An Analysis of Performance Statistics Reported by the NTPv4 Reference Implementation and Their Effect on Calibration Uncertainty

2021 
Since the early days of networked computer systems, the Network Time Protocol (NTP) has played a key role in keeping these devices synchronized to UTC. Today, many implementation of NTP exist, most of them capable of synchronizing machines over the Internet to within a few milliseconds, or to within microseconds over LANs. Some recent implementations can take advantage of hardware timestamping and, under ideal conditions, achieve synchronization to sub microsecond levels. Leveraging on NTP’s client-server model, one can use NTP not only to synchronize the local clock to an ensemble of sources, but also to estimate the offset between the local system clock and one or more remote NTP servers.
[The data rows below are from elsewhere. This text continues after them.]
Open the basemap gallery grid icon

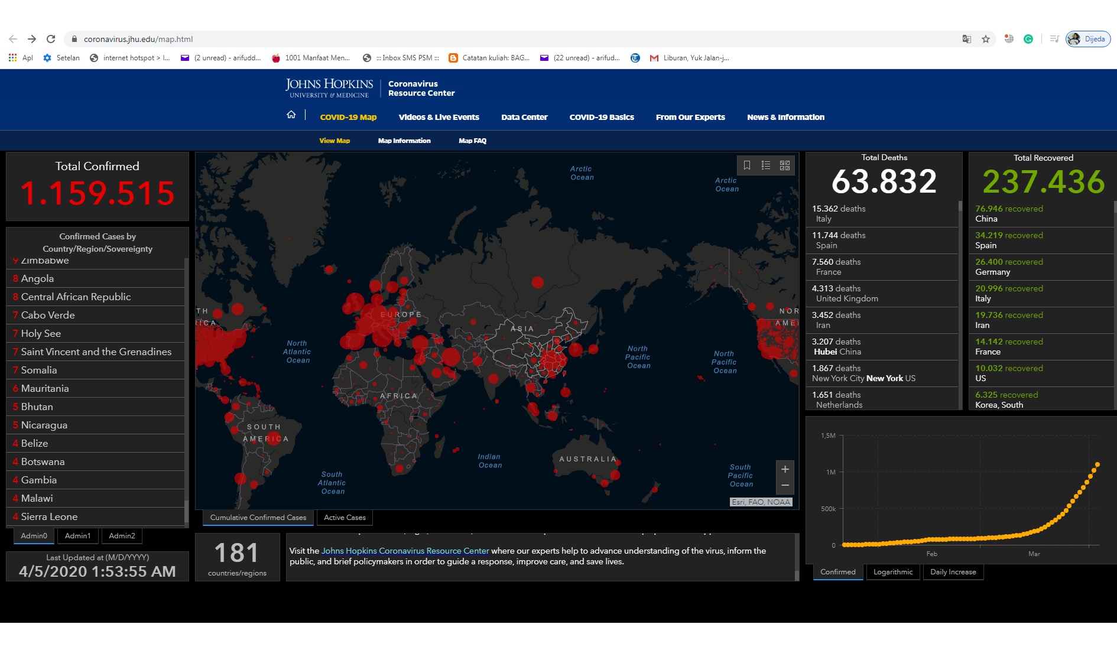click(785, 165)
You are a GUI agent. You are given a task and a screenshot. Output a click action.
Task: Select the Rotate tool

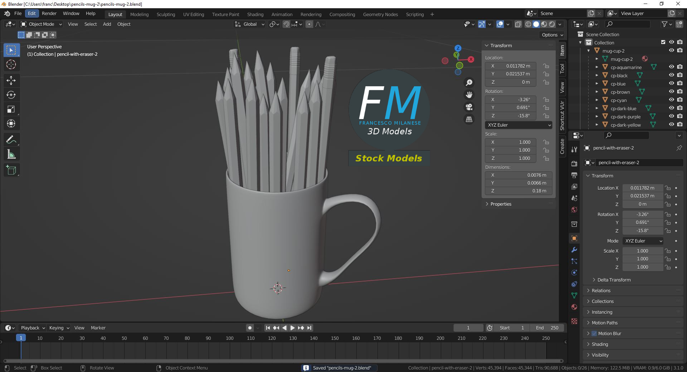point(11,95)
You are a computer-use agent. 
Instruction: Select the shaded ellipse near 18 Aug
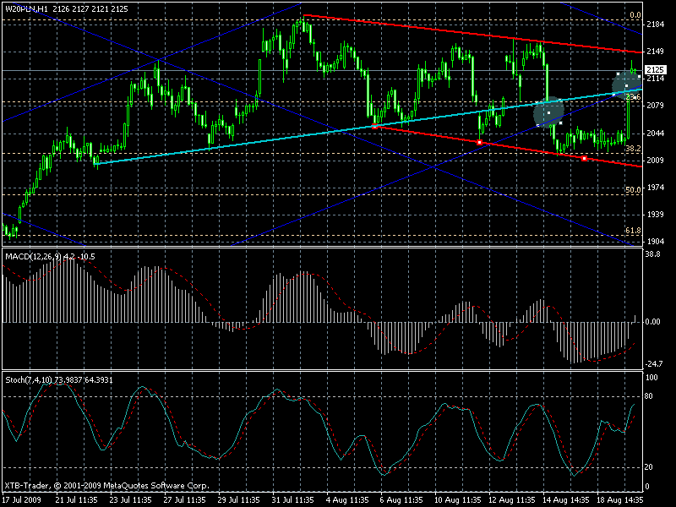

The reference system’s NTP server is configured so that these remote NTP servers being calibrated do not participate in the disciplining of the local clock. This provides a simple and non-intrusive method for monitoring the performance of remote NTP servers and ultimately allows one to establish traceability of a remote NTP server to the SI (1). When this method is used to calibrate remote NTP servers over a LAN where round-trip delays are often in microseconds, uncertainties of the calibrator can become a major contributor to the overall uncertainty budget and should be minimized. By subjecting the NTPv4 reference implementation running on commodity hardware to various tests, we observed that the clock offset and round-trip delay values reported by NTP were affected by changes made to the NTP configuration of the reference system, even though these changes were not expected to have any influence on the disciplining of the local clock nor the measured remote NTP servers. In some cases, the observed change in reported values was as high as 6 µs and 35 µs for NTP offset and round-trip delay measurements over a LAN, respectively. In this presentation we will first present these observations and then compare with the values reported by another popular NTP implementation: chrony. A discussion of possible sources for these irregularities in the reported measurements will follow. References 1. Traceable Time Dissemination with NTP. Andre Charbonneau, Rob Douglas and Marina Gertsvolf. Reston, Virginia : s.n., 2018. 49th Annual Precise Time and Time Interval Systems and Applications Meeting. pp. 237 - 243.